Print every line of the items below verbatim, with nothing added or changed.

>>>>

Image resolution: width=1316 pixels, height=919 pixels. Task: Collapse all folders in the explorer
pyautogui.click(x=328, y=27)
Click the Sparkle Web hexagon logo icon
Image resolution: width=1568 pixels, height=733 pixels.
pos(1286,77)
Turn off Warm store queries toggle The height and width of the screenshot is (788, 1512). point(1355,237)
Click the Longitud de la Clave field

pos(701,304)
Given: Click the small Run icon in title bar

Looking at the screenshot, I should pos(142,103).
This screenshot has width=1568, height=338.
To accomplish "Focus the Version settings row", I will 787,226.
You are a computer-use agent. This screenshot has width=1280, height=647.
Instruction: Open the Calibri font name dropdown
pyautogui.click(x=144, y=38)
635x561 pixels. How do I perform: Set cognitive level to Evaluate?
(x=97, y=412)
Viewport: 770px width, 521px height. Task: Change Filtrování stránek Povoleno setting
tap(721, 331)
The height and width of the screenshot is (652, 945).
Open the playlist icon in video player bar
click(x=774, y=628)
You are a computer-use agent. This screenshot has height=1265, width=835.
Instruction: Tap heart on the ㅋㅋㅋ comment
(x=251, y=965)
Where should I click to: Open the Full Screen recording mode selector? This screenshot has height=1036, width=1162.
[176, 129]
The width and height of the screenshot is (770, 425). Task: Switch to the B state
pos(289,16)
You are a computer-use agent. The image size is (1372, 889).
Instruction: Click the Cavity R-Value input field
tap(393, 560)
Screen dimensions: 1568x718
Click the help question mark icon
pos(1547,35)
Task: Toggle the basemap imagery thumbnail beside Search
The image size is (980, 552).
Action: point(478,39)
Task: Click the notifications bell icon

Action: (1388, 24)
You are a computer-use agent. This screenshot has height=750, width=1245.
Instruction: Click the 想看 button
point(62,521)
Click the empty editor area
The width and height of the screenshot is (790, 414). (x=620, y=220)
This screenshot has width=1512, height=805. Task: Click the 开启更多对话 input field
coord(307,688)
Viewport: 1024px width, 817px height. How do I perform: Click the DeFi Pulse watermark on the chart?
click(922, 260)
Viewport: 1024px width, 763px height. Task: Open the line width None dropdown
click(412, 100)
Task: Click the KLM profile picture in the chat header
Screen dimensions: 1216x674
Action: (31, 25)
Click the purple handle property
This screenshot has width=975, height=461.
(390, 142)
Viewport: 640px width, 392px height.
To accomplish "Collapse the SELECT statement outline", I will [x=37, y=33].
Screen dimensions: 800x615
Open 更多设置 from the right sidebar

<<<<

__WRITTEN SOLUTION__
Image resolution: width=1316 pixels, height=919 pixels. Task: Collapse all folders in the explorer
pyautogui.click(x=328, y=27)
Click the Sparkle Web hexagon logo icon
Image resolution: width=1568 pixels, height=733 pixels.
pos(1286,77)
Turn off Warm store queries toggle The height and width of the screenshot is (788, 1512). point(1355,237)
Click the Longitud de la Clave field

pos(701,304)
Given: Click the small Run icon in title bar

Looking at the screenshot, I should pos(142,103).
This screenshot has width=1568, height=338.
To accomplish "Focus the Version settings row", I will 787,226.
You are a computer-use agent. This screenshot has width=1280, height=647.
Instruction: Open the Calibri font name dropdown
pyautogui.click(x=144, y=38)
635x561 pixels. How do I perform: Set cognitive level to Evaluate?
(x=97, y=412)
Viewport: 770px width, 521px height. Task: Change Filtrování stránek Povoleno setting
tap(721, 331)
The height and width of the screenshot is (652, 945).
Open the playlist icon in video player bar
click(x=774, y=628)
You are a computer-use agent. This screenshot has height=1265, width=835.
Instruction: Tap heart on the ㅋㅋㅋ comment
(x=251, y=965)
Where should I click to: Open the Full Screen recording mode selector? This screenshot has height=1036, width=1162.
[176, 129]
The width and height of the screenshot is (770, 425). Task: Switch to the B state
pos(289,16)
You are a computer-use agent. The image size is (1372, 889).
Instruction: Click the Cavity R-Value input field
tap(393, 560)
Screen dimensions: 1568x718
Click the help question mark icon
pos(1547,35)
Task: Toggle the basemap imagery thumbnail beside Search
The image size is (980, 552).
Action: point(478,39)
Task: Click the notifications bell icon

Action: (1388, 24)
You are a computer-use agent. This screenshot has height=750, width=1245.
Instruction: Click the 想看 button
point(62,521)
Click the empty editor area
The width and height of the screenshot is (790, 414). (x=620, y=220)
This screenshot has width=1512, height=805. Task: Click the 开启更多对话 input field
coord(307,688)
Viewport: 1024px width, 817px height. How do I perform: Click the DeFi Pulse watermark on the chart?
click(922, 260)
Viewport: 1024px width, 763px height. Task: Open the line width None dropdown
click(412, 100)
Task: Click the KLM profile picture in the chat header
Screen dimensions: 1216x674
Action: (31, 25)
Click the purple handle property
This screenshot has width=975, height=461.
(390, 142)
Viewport: 640px width, 392px height.
To accomplish "Collapse the SELECT statement outline", I will [x=37, y=33].
Screen dimensions: 800x615
Open 更多设置 from the right sidebar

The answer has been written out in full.